Comunque sia, andiamo avanti veloce e facciamo una piccola sintesi: restai in quella scuola per un intero anno per capire che quello non era esattamente ciò che volevo. Insomma, una ragazzina con il sogno di diventare avvocato non poteva starsene lì con le mani in mano solo perché un altrettanto ragazzino dagli occhi azzurri aspettava il suo arrivo per non rivolgergli mai neanche la parola.

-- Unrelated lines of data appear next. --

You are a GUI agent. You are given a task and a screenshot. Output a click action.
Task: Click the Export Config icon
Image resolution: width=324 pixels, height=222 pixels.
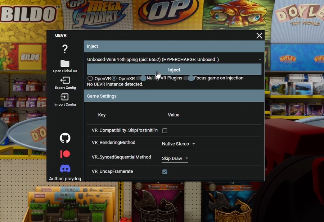pyautogui.click(x=65, y=80)
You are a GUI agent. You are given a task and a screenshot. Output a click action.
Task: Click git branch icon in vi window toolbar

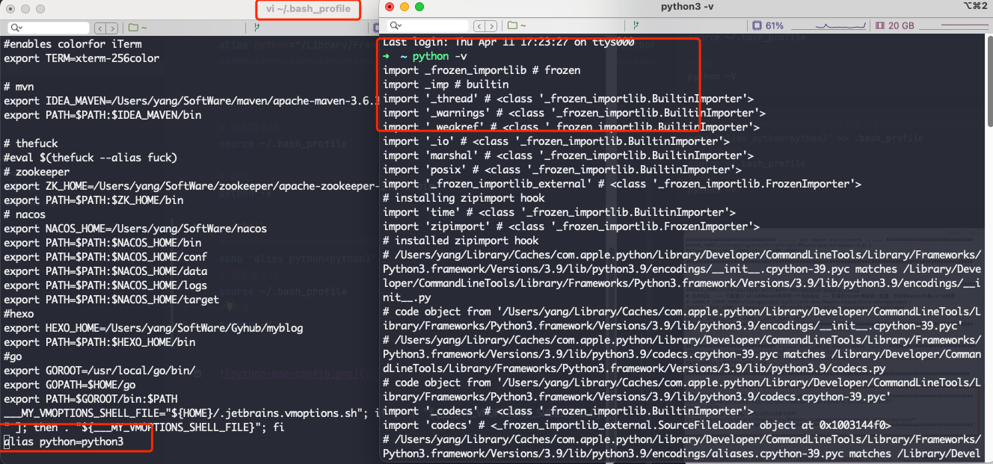tap(257, 28)
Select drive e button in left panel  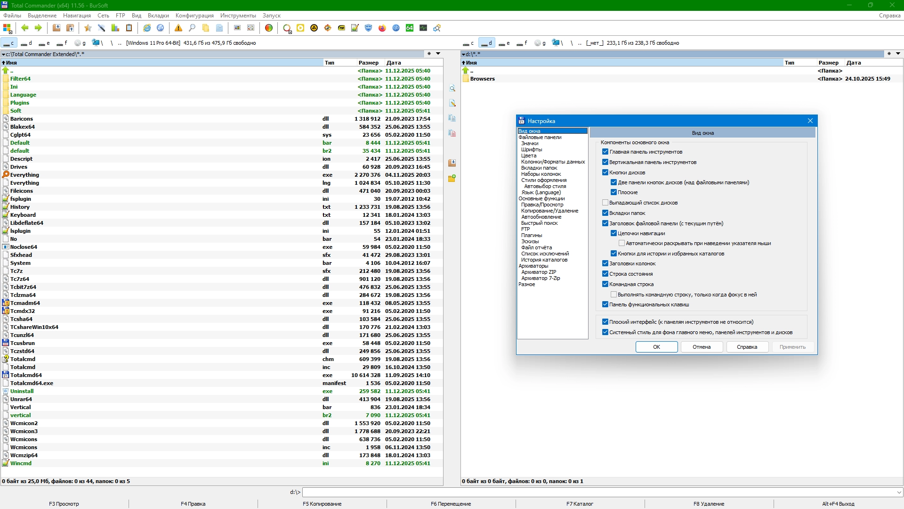click(x=44, y=43)
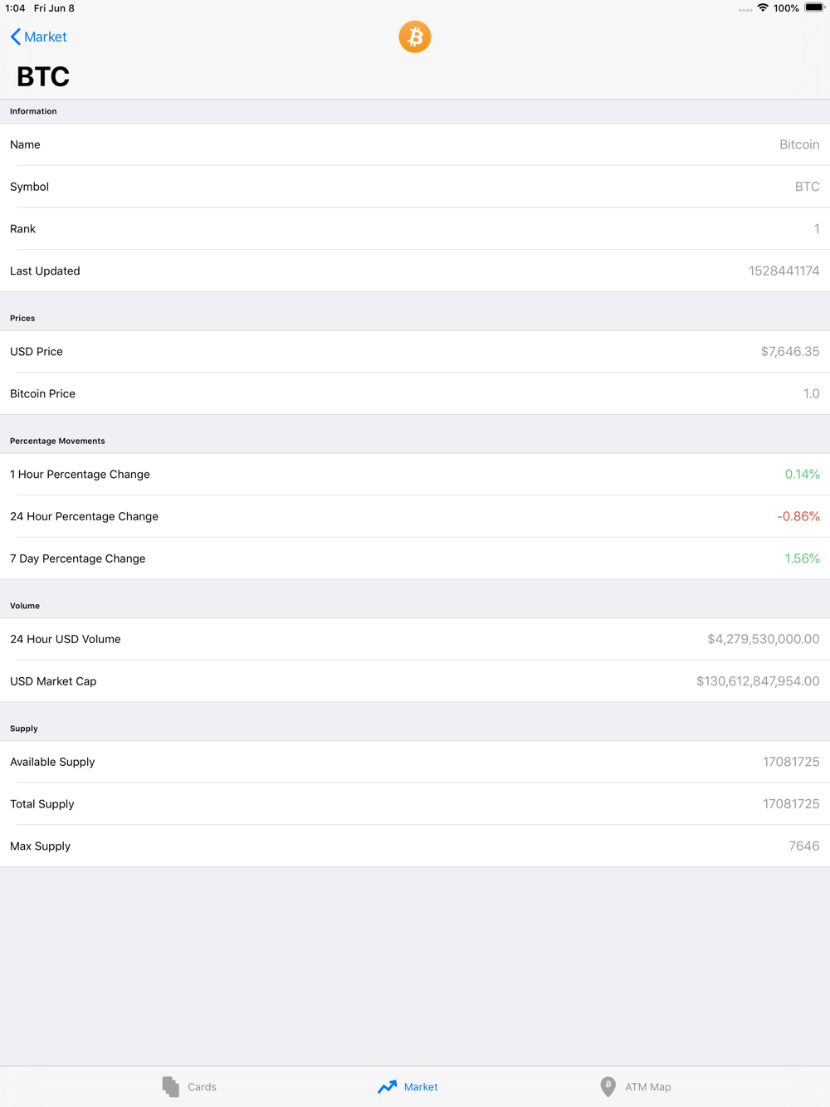Select the Name row showing Bitcoin
The width and height of the screenshot is (830, 1107).
(415, 144)
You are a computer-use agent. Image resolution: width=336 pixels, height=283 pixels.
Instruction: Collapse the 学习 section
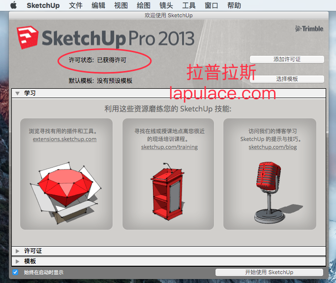click(18, 93)
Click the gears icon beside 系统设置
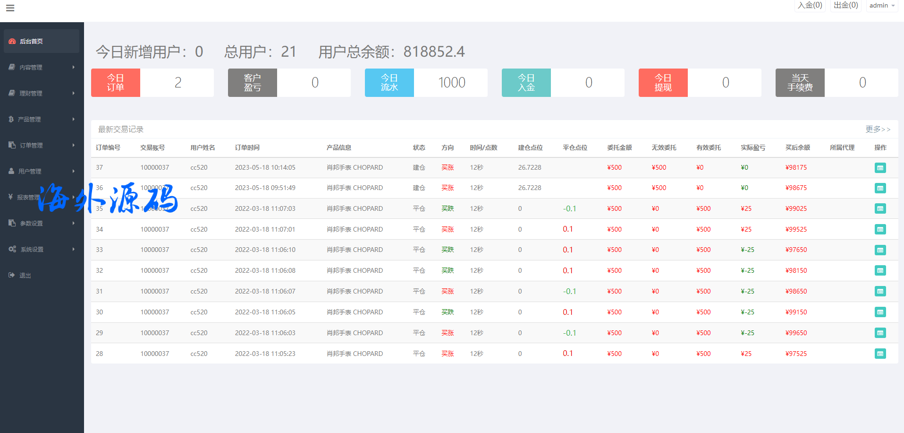The width and height of the screenshot is (904, 433). [12, 249]
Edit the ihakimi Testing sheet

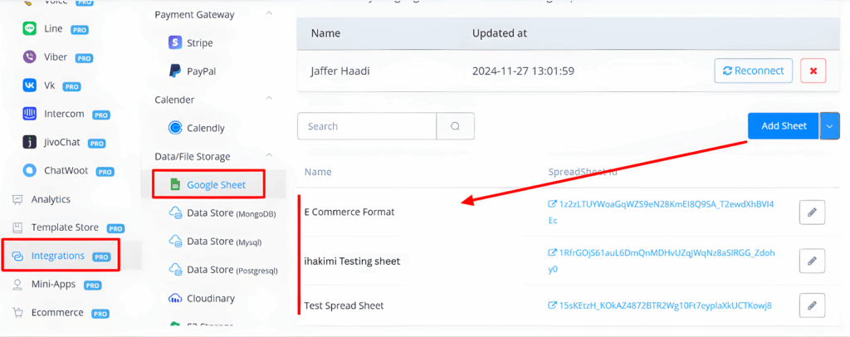812,261
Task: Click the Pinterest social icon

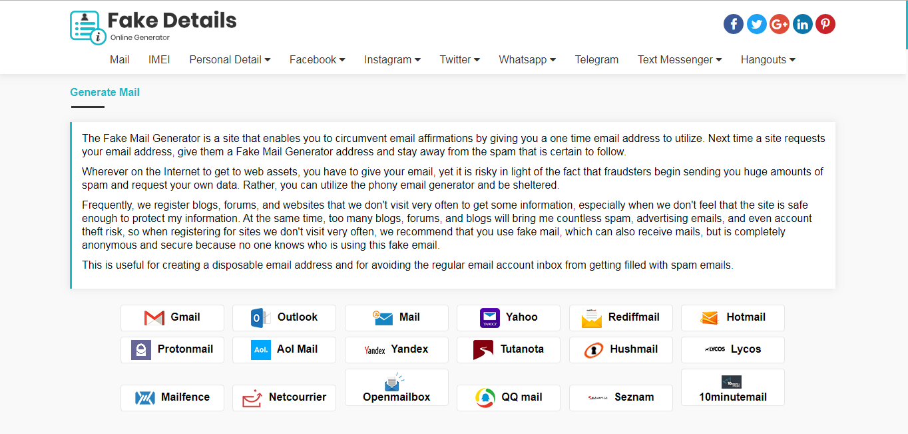Action: click(825, 25)
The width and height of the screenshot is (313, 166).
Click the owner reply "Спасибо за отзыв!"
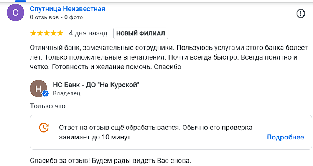coord(110,160)
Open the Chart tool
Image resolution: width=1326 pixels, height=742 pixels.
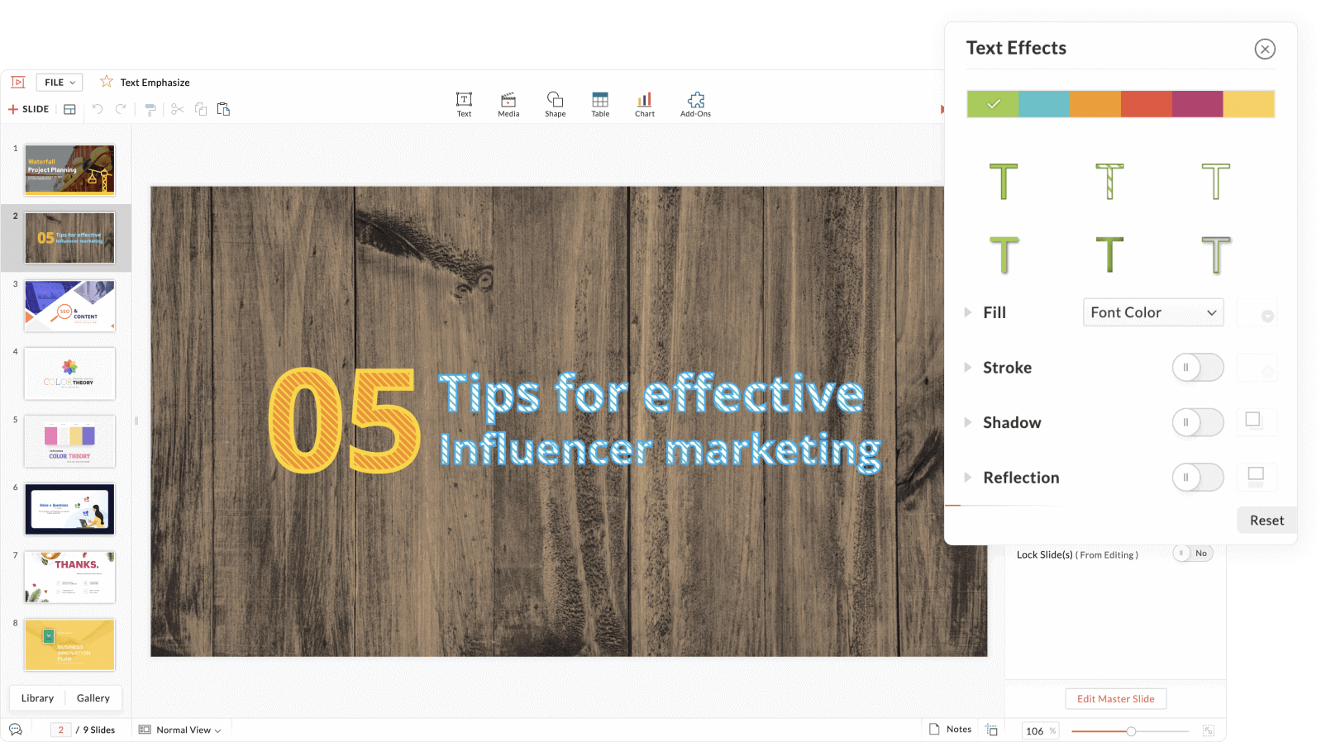(645, 104)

Non ero sicura di voler abbandonare la mia carriera per uno stupido ragazzo. Cambiai ambiente appena arrivò l’estate. Non ero molto brava con la gente a quell’età, in realtà non ero brava a far nulla. Ero giustificata, però, nella mia testa, dalla mia timidezza e dall’adolescenza in sé. Ero un fiore in evoluzione, giusto? Ero giustificata sotto ogni punto di vista e si, mi cullavo molto su questo. Ero anche molto pigra perciò mia madre continuò ad insistere con questa strana idea di partecipare come animatore all’estate ragazzi, l’idea, però, da quanto io ricorda, non mi fece impazzire. Non reagì per niente bene, in realtà. Ho odiato quel posto per, diciamo trentacinque minuti: il tempo di ambientarmi.
Anche qui andiamo avanti veloce: in poche parole mi ritrovai in un ambiente completamente nuovo, con gente nuova e pensieri a me del tutto differenti da quelli che credevo di avere fino a poco tempo prima. Arrivai a Righio (un sorta di vacanza “spirituale”) con l’obiettivo di non pensare più a quel ragazzo. Alessandro, scoprì anche il nome. Volevo schiarirmi i pensieri in quel magnifico posto.

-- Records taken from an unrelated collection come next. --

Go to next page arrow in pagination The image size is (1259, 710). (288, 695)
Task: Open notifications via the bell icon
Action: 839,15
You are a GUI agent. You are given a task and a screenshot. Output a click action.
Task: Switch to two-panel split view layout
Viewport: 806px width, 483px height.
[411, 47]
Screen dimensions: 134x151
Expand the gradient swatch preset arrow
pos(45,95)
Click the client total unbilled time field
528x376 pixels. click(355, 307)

Il mondo è composto da sette miliardi di persone e, davvero, siamo la feccia della feccia. Bisogna dirlo.
Nell’intero universo non valiamo nulla: siamo solo dei punti dispersi nel vuoto. Punti.
Non mi piacciono i punti, mettono una fine. Nella vita, mai nessuno usa i punti, qualche volta le virgole, di rado si vedono punti e virgola, molto spesso vedremo punti interrogativi, ma punti mai.

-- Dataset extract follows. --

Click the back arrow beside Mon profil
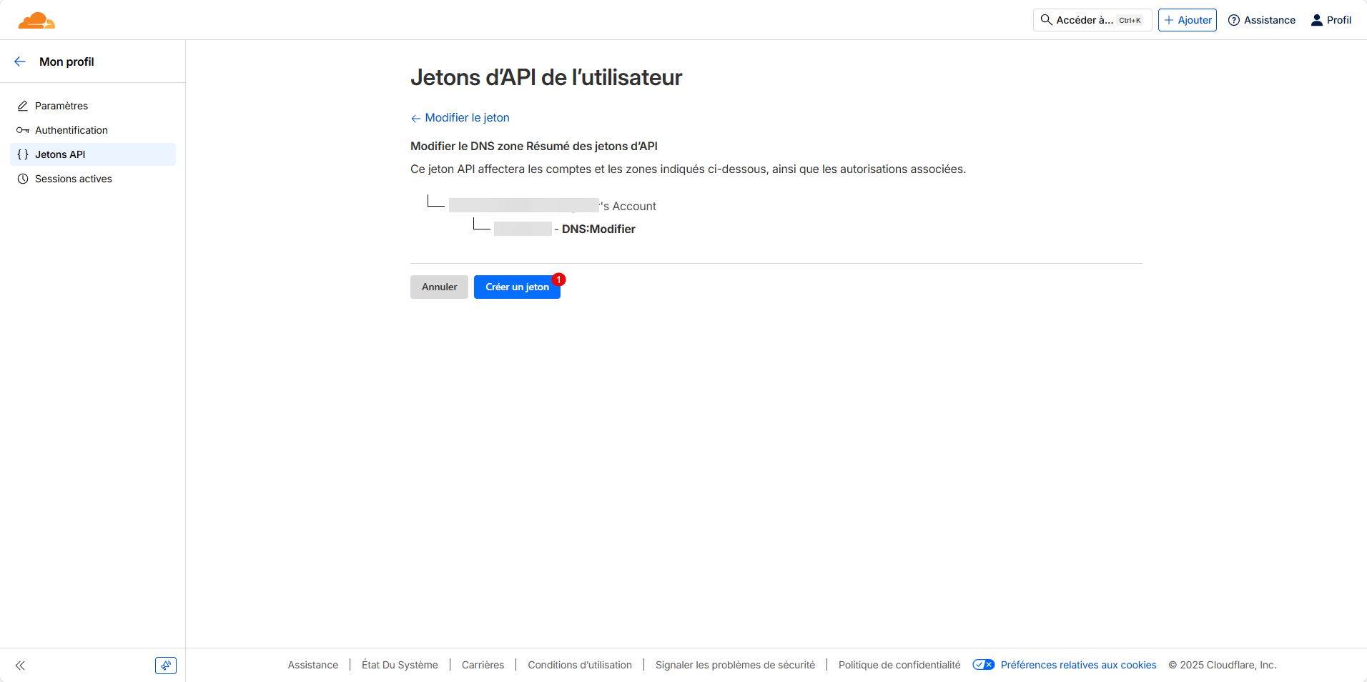Screen dimensions: 1367x682 (x=20, y=61)
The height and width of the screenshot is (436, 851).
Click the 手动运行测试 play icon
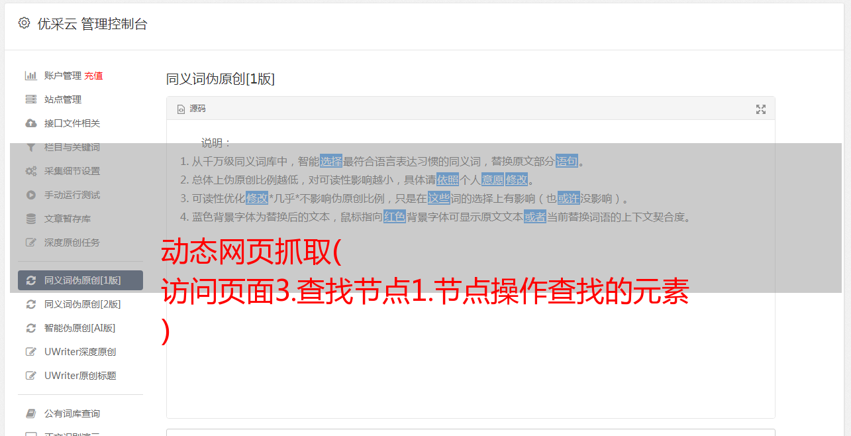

Se la storia della mia vita dovesse essere composta dalla punteggiatura, credo che sarebbe ricoperta da punti di domanda e qualche virgola di rado. Il punto e virgola e il punto per me non esistono.
Come ho detto, quello era un posto che portava a riflettere. E io riflettevo, in tutta tranquillità. Ricordo di aver pensato che lì potevo abbandonarmi a me stessa, potevo lasciarmi andare e dimenticare Alessandro. Iniziava per me una disintossicazione dal mondo mondano e privo di senso.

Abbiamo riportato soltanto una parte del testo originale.